永山駅から旧街道まで、乞田交差点よりに旧道はあったはずだが、多摩ニュータウンの開発で村も、道もごっそりと消えているので、そちらには行かず駅近くの諏訪神社(1)を経由して、丘陵を上り下り、乞田川、現鎌倉街道を渡って、最後に石段を登り旧街道に出る。諏訪神社は、ニュータウン開発でこちらに移転してきたらしい、コンクリート造りで来歴は不明。旧街道に出ると、(2)旧家の点在する味のある道となる。

霞の関 〜 観音寺

(3)旧街道の趣を残す道を下りきると、やがて熊野神社・霞の関南木戸柵跡(都指定史跡)がある。熊野神社の参道に沿って、かつての関所の柵跡木柱がある。ここは鎌倉時代の関所跡であり、鎌倉の北の入口で地理的に重要な場所だった。現在も関戸という地名が残っている。ここは南木戸で観音寺付近に北木戸があり、関所はその間にあった物と思われる。

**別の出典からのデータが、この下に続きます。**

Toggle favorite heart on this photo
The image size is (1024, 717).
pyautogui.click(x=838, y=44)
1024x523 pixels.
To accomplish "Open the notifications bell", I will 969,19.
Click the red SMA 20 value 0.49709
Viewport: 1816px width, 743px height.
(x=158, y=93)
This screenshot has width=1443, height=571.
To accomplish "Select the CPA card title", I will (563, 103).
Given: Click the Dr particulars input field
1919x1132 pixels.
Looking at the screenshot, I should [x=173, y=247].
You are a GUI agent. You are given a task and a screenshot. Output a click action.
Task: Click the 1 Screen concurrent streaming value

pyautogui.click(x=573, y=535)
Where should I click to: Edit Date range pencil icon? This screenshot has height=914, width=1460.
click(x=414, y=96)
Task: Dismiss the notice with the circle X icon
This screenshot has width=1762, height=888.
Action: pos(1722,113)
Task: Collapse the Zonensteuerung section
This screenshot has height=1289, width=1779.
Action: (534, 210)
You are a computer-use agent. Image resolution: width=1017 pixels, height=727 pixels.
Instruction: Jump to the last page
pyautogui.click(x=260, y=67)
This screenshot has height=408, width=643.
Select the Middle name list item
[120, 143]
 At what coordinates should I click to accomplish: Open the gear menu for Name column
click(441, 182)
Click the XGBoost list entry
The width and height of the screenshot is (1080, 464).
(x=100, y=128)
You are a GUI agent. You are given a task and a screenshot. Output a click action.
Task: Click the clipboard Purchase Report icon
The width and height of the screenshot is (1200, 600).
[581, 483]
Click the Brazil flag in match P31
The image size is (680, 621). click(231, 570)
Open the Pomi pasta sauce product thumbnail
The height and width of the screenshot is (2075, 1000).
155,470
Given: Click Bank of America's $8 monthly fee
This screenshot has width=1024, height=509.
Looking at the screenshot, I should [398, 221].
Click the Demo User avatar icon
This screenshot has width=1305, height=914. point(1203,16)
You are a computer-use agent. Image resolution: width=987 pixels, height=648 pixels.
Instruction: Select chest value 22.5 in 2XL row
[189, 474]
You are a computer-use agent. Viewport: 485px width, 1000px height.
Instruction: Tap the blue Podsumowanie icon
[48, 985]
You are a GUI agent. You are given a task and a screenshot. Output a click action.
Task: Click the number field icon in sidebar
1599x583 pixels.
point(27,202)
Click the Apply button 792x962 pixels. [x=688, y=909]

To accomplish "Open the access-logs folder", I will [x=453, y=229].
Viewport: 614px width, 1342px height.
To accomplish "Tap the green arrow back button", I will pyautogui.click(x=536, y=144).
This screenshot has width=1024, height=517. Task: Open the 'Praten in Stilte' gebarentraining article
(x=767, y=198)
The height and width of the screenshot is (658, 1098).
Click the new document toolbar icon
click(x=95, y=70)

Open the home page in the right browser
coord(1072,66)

(4)観音寺、墓地には多くの板碑が残っている。分倍河原の戦いに敗れた北条泰家を助け討ち死にした、阿保入道道勘父子の墓が近くにある。この周囲、段丘上は宅地開発され見るべきものもないが、段丘崖には畑や林が残り昔の姿がしのばれる。

関戸古戦場跡 〜 多摩川

(5)関戸古戦場跡標柱、脇の小道を登ると、途中北条軍の武将の塚があり、坂を登り切った高台には鎌倉時代、天主ヶ台と呼ばれた砦があった。坂の途中には時宗、延命寺がある、由来はわからないが、新田氏ゆかりの地には度々時宗の寺を見かける。

関戸古戦場跡から、多摩川に向かう、旧大栗橋より先は多摩川の河原だったところだろうから、見るべきものは何もない。やがて多摩川に出るので、堤防に登りかつての大合戦を想像してみる。ただし、多摩川の河道はかつてはもっと北側を通っていたらしい。このまま、賑やかな聖蹟桜ヶ丘の駅まで行き、今日の散歩は終了。お昼は、お気に入りのフレッシュネスバーガーでいただく、ここのオーガニックコーヒーは美味しいね。